In general I think Studio’s business model reflects the value it delivers. It is possible someone will only use it once ever (eg. for landing page video) and it’ll already pay-off its price with a big margin. Because of that there is no monthly plan as I think it would make Studio way underpriced for those use cases.
Currently the model is - you get a forever license with 1 year of updates. I think we’ll consider yearly subscriptions instead because it’ll simplify the architecture around it (right now we’ll have to detect which is the last update each user can get, etc)
Currently I can mostly speak about Twitter, as it is the main source of traffic and marketing.
I don’t have a well established strategy. I think I have a set of principles.
If you’ll not enjoy it - it will not work. Try to enjoy it. Build momentum and enjoy building it.
Be honest. Be real. Share your feelings - remember that people don’t know about things you don’t say - if you struggle with something, say you struggle, if you’re anxious, say about it, if you’re proud, say it as well, and so on.
Throw “bait” or shady strategies out of the window now. Or in other words - only do the things you’ll be proud to tell your grandchildren about when they’ll ask about your career.
Also, be very careful when comparing yourself to others. If you have 100 followers, don’t compare the frequency of your posts with someone having 10k followers. We’re on dopamine high. We’re social creatures. We naturally want to do more of the things that did give us a “social win”. If each of my posts in the past 5 months did get at least 20 likes (and sometimes 500) it will be naturally easier for me to motivate myself to write another post. I did not feel that natural urge to write on Twitter before gaining traction.
What worked for me initially was treating Twitter posting as “closing my work day”. Every day I was announcing my progress, learnings and mistakes. It was often getting 0 likes, but was still satisfying to do as it made me a bit proud of myself as I could quickly see where I was a few days ago.
It took around 2 months to create the first functional version.
Some context is needed here, however.
I “carry” a lot of the code with me from project to project. I’m quite nerdy in terms of creating reusable and abstract code that can be easily used in a totally different project.
Another part is that people started to purchase Screen Studio even before it was released, which gave me a huge boost of motivation to finish MVP quickly. It also made it easier to cut some corners and avoid perfectionism which I’d likely tend to fall into if there was no external pressure.
Hard to answer. I often say to myself “even if Screen Studio disappears tomorrow, it was a huge success that already changed my life - I’ll be ok with it if this happens”. I think this gives me quite a good perspective and guards me from the trap of “always wanting more”.

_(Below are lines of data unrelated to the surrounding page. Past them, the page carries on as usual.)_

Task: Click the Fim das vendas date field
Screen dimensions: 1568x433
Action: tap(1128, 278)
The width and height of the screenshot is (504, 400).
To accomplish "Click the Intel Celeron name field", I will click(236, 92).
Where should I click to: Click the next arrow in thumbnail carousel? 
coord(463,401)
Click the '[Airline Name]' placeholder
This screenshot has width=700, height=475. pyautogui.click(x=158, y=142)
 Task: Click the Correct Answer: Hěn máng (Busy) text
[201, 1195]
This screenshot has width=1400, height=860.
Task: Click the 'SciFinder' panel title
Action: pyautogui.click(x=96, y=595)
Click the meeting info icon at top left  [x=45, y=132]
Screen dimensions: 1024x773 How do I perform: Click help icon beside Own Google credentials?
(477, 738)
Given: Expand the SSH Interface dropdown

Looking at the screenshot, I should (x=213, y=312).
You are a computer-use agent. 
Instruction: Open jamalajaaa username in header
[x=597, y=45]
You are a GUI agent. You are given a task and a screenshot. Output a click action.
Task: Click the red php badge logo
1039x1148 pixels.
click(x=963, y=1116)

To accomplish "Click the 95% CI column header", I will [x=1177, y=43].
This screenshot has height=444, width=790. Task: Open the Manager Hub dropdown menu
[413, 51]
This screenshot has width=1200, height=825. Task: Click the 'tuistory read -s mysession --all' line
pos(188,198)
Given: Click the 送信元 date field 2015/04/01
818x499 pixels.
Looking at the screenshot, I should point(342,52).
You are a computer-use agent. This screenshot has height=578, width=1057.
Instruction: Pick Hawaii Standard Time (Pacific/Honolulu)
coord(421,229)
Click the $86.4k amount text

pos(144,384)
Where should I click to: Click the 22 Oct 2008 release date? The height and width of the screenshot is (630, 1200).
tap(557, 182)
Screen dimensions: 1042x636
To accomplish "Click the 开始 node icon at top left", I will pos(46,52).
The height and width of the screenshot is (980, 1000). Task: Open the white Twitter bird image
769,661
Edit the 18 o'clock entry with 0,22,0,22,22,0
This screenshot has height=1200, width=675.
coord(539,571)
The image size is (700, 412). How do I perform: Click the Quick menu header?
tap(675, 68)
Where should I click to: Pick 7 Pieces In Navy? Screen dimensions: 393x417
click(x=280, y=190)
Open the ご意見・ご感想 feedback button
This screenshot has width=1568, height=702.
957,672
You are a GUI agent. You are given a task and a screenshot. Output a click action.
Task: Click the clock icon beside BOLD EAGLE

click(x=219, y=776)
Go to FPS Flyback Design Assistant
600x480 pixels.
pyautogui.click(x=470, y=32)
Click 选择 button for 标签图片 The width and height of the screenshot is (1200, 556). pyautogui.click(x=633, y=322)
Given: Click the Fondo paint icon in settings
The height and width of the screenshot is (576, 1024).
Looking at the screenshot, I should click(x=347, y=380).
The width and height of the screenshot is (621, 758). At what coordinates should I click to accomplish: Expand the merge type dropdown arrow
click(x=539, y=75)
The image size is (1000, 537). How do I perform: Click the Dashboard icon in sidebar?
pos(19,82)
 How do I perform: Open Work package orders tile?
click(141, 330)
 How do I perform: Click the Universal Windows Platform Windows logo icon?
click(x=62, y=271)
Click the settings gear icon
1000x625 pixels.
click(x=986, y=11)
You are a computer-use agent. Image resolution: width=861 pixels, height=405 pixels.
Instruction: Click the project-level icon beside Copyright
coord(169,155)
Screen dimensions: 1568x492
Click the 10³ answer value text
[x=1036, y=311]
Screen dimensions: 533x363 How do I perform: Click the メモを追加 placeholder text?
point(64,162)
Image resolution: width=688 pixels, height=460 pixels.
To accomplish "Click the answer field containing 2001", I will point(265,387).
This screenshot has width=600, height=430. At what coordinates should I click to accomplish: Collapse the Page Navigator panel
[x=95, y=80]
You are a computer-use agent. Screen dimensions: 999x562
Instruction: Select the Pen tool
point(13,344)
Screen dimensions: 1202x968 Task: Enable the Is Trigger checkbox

I’m a bit scared of the scale growing, having less and less time to code and design. Yet, I also deeply enjoy the process of scaling up. A lot of mixed experiences, gains and losses without clear answers.I
n the end, what excites me is creating beautiful things. This is what I love doing and Screen Studio makes it way more likely I’ll be able to do this for the rest of my career.
In some weird way I’m not deeply attached to Studio. I’m more attached to being proud about the way I executed it initially and how we execute it now with our small team. I’d like this to stay for sure. If the scale of it will make it 3x more stressful, it is possible my heart will start to whisper some new ideas into my awareness. But I don’t expect fundamental changes for at least a year or two.
VS Code - I have used this code editor for years. I deeply enjoy it. I built half of my career on it.
Good advice is the one that is actually used by the receiver. We’re all very different people. Something that works for you will not work for me or will not work “yet” or “anymore”. Remember about this both when you give and receive advice.
Very often when you hear advice, you actually hear someone’s nostalgia about their life and mistakes they made. It might have nothing to do with your current situation, but is still worth attention and respect.